Given information:
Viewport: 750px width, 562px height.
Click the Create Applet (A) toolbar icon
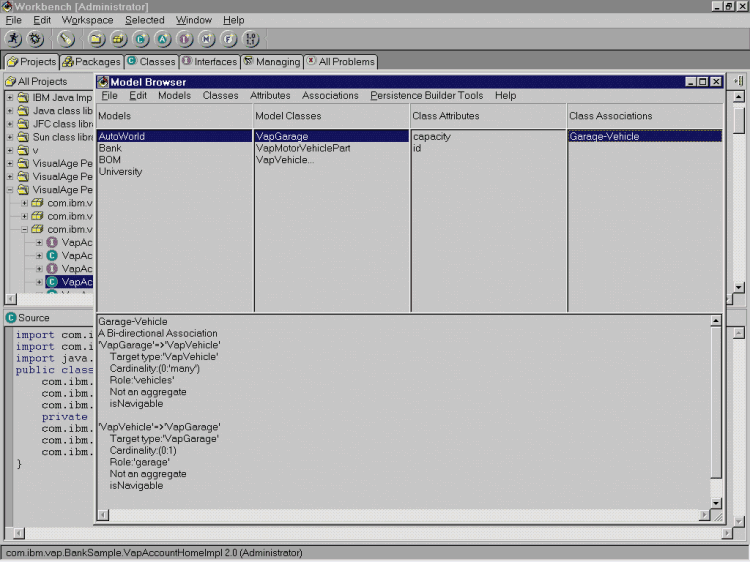coord(163,39)
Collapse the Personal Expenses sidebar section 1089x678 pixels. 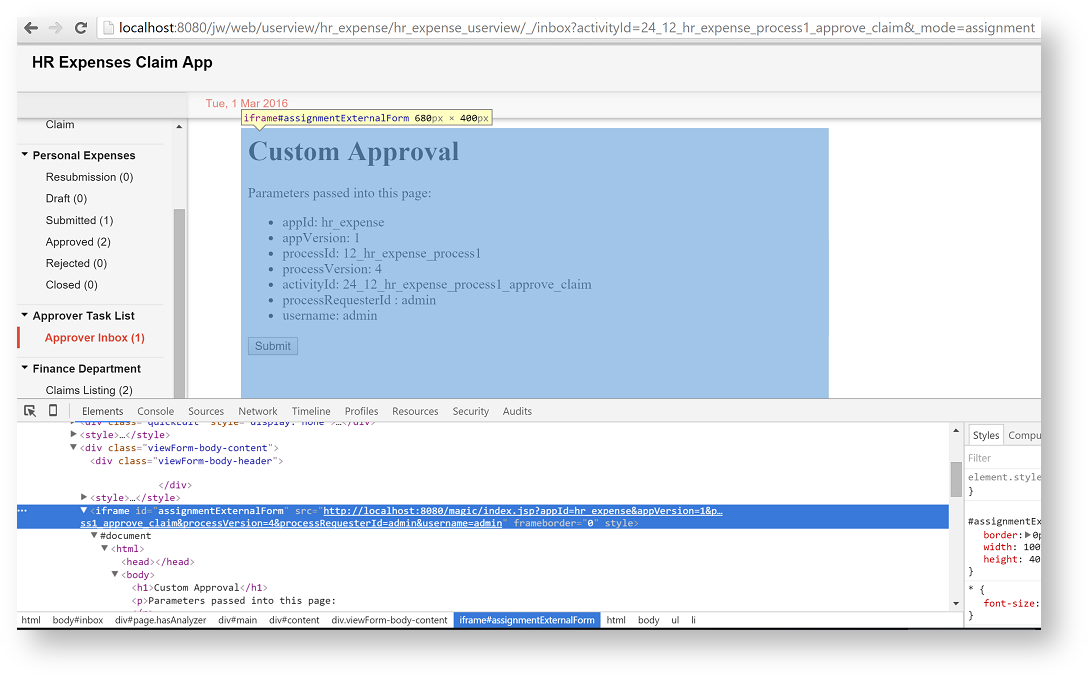[25, 155]

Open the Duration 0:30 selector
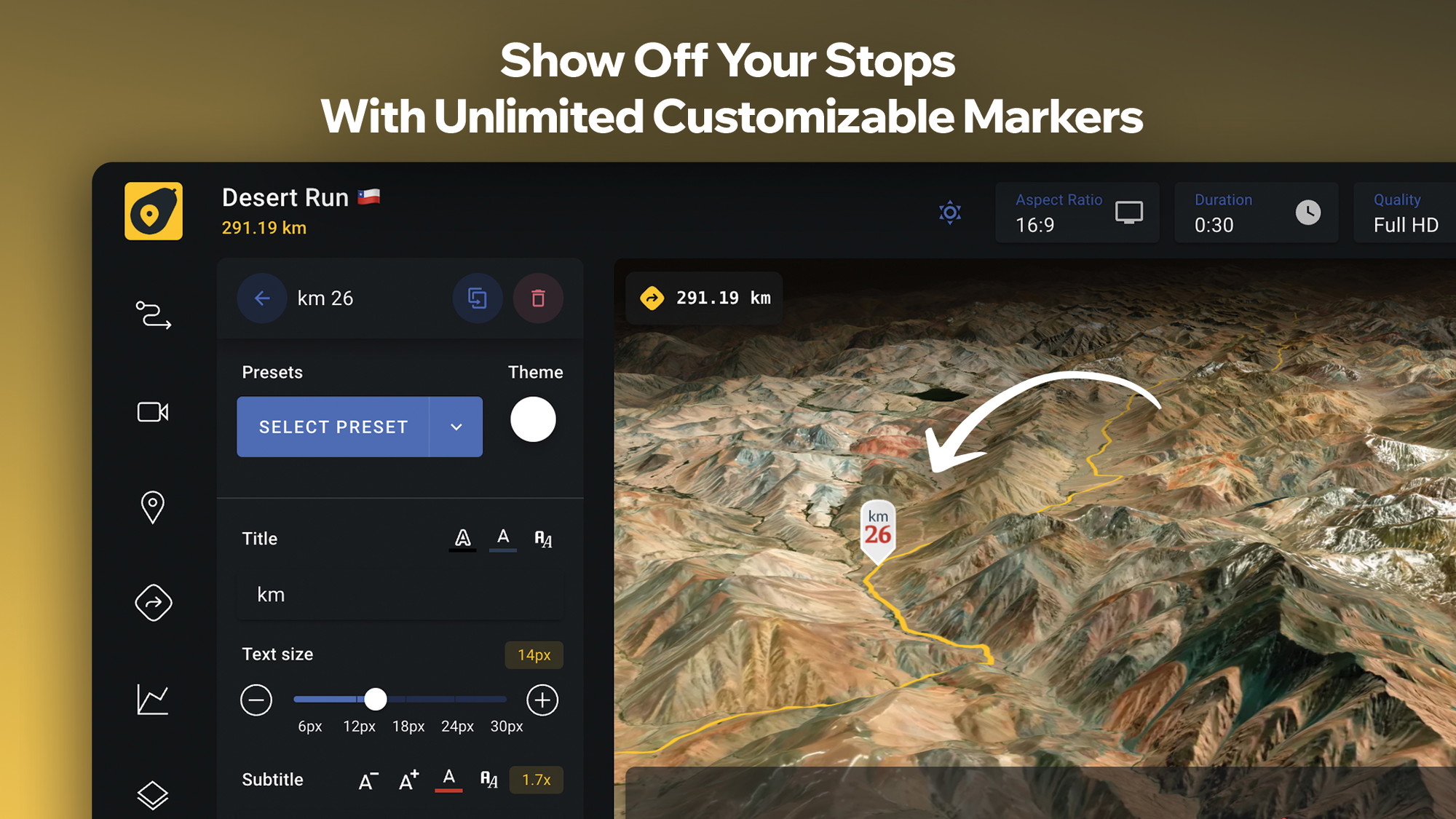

Set problem:
Identify each line in the records above that contains the string "Click", treating uppercase and lowercase letters as distinct, and copy every such line.

Result:
Click the Create Applet (A) toolbar icon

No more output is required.